• La dérive de la #prison la plus sécurisée de France
    http://www.lemonde.fr/societe/article/2014/02/17/la-derive-de-la-prison-la-plus-securisee-de-france_4367829_3224.html

    « La structure est top, elle est au point pour des gens très compliqués, explique Jérôme, un premier surveillant de 50 ans. Ils l’ont rendue le plus sécuritaire possible, mais à l’intérieur, il y a des bonshommes, ça leur a un peu échappé. Des types virés de partout, qui sont en guerre contre le système. On a été d’une patience infinie pendant six mois. » Un détenu, à chaque fois qu’on ouvre sa porte, leur jette à la figure ses excréments, un autre, à la moindre contrariété, menace de les frapper.

    « On a été obligé de lâcher du lest, et quand on n’a plus pu dire oui, ils sont passés de l’agression verbale à l’agression physique, raconte Jérôme. On nous demande de nous plier aux détenus, c’est aberrant, parce qu’ils sont ingérables. Il faudrait serrer la vis, le rapport de force est brisé. Pour faire du social, il faut parler. Et on ne peut pas parler avec un couteau sous la gorge. Les gens ne se rendent pas compte à quel point les détenus sont en révolte. »

    Pas tous. Une quinzaine explose régulièrement, les quartiers disciplinaires et d’isolement sont complets. Les autres supportent mal. Emile, 52 ans, est détenu à Condé depuis septembre 2013, assure n’avoir jamais versé une goutte de sang, mais n’a cessé d’essayer de s’évader. De condamnation en condamnation, il a pris 41 ans de prison. Il peut espérer sortir en 2039. « Ici, on est enterré vivant. La structure n’est pas adaptée comme les autres centrales – je les connais, j’y ai passé vingt-cinq ans. Ici, c’est un grand quartier d’isolement. »

    • « Nous ne pouvons concevoir de rencontrer nos clients dans un parloir sécurisé »
      http://www.lemonde.fr/idees/article/2014/02/17/nous-ne-pouvons-concevoir-de-rencontrer-nos-clients-dans-un-parloir-securise

      Plus de sécurité réclamée par les syndicats des personnels, rien de surprenant. Mais de la part des premiers défenseurs des droits des détenus…la demande est inédite. Si la sécurité, tant celle des personnes détenues que des surveillants et des intervenants extérieurs, fait aussi partie des droits attendus, encore faut-il s’entendre sur les moyens d’y parvenir. Le renforcement des mesures de sécurité exclusivement matérielle, comme celle demandée par l’Ordre d’Alençon par la mise en place des dispositifs de séparation lors des parloirs avocat, consacre l’échec de la politique sécuritaire mise en œuvre depuis plus de dix ans et dont la construction des nouvelles prisons est l’émanation récente la plus spectaculaire.

      Idée reçue tenace, la multiplication des mesures de sécurité matérielle pourrait résoudre les problèmes d’insécurité. Ces mesures se multiplient effectivement, mais les problèmes demeurent et s’aggravent.
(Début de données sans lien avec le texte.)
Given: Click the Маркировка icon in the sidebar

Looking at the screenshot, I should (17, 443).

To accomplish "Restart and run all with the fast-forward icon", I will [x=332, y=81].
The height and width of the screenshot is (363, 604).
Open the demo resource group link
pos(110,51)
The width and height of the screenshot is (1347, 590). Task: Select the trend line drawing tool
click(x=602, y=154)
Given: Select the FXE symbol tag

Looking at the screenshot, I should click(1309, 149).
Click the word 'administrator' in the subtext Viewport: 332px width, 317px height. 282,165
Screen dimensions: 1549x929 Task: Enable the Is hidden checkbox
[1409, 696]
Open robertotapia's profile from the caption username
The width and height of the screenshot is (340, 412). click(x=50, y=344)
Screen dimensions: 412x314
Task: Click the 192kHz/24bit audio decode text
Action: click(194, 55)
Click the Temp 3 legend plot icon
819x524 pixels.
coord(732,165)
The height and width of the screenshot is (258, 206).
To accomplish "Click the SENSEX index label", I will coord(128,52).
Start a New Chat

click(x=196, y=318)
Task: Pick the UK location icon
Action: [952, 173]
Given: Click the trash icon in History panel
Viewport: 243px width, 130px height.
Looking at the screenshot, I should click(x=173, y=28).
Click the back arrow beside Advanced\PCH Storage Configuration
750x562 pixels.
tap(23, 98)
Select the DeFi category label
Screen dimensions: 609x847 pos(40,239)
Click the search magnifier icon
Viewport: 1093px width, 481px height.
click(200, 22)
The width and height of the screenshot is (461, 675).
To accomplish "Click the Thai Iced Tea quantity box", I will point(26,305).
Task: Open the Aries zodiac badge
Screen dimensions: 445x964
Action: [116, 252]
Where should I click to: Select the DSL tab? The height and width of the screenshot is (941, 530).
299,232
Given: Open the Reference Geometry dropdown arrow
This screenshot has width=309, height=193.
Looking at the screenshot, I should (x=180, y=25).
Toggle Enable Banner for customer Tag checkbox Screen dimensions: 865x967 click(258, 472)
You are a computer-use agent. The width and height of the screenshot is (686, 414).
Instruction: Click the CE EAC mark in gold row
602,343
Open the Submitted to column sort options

L’atomisation des relations sociales au sein des prisons et l’effacement progressif mais continue de l’intimité des personnes détenues décrivent le mouvement de fond de la gestion déshumanisante des établissements pénitentiaires qui s’accompagne d’une surenchère sécuritaire au détriment de tous. La sécurité intérieure des établissements pénitentiaires est l’ennemi de la sécurité publique, estimait le Professeur Martine Herzog-Evans. Rien de plus vrai ! Profitant d’une architecture devant être ultrasécurisée, la maison centrale d’Alençon n’échappe pas à la règle selon laquelle la gestion des personnes détenues sous l‘angle exclusif de la sécurité exacerbe les tensions et les pulsions de destruction.